((
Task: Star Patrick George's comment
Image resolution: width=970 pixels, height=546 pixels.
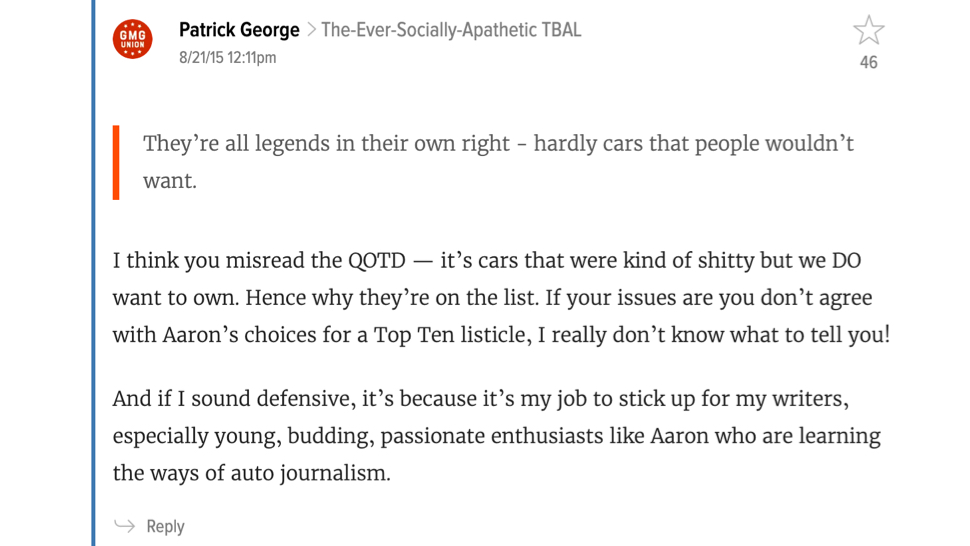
))
((
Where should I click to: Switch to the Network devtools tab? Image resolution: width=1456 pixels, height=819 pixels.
))
((
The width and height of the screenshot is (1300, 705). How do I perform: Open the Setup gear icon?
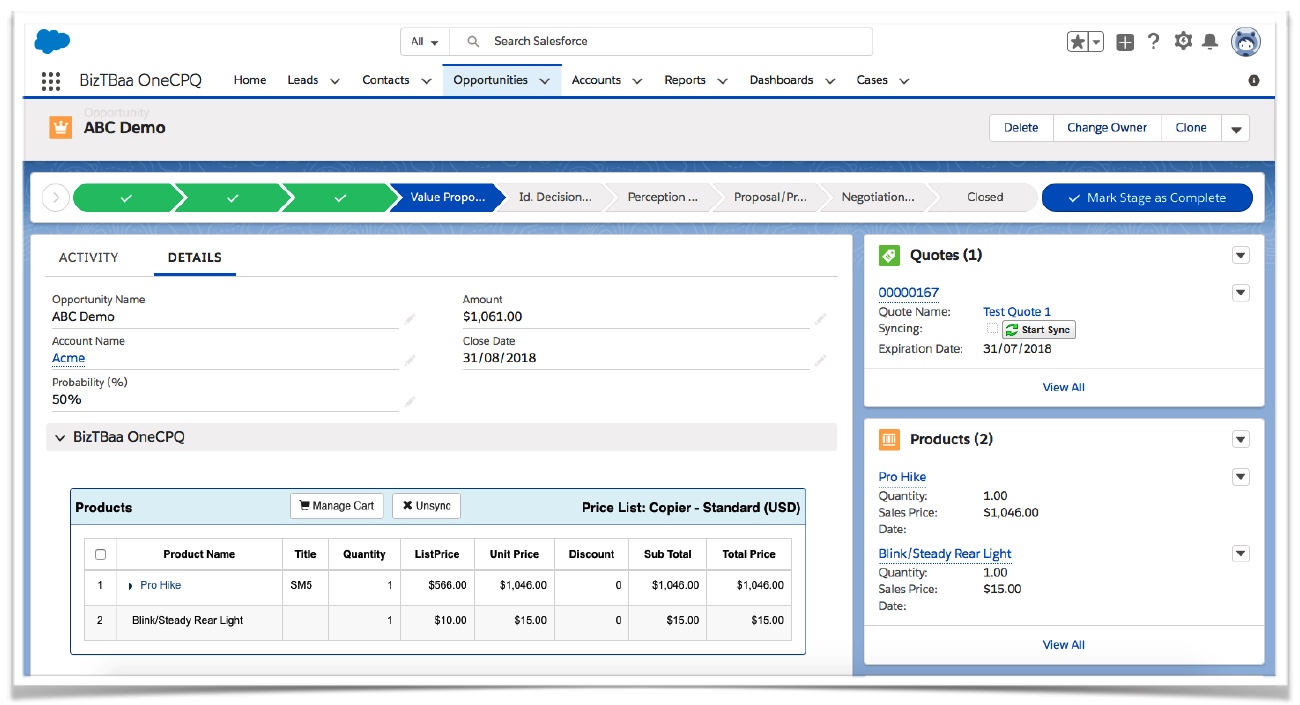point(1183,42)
))
Copy all lines in the listing above where the string "resolution" appears.

Result of this task
Image resolution: width=970 pixels, height=546 pixels.
Where should I click to: Switch to the Network devtools tab? Image resolution: width=1456 pixels, height=819 pixels.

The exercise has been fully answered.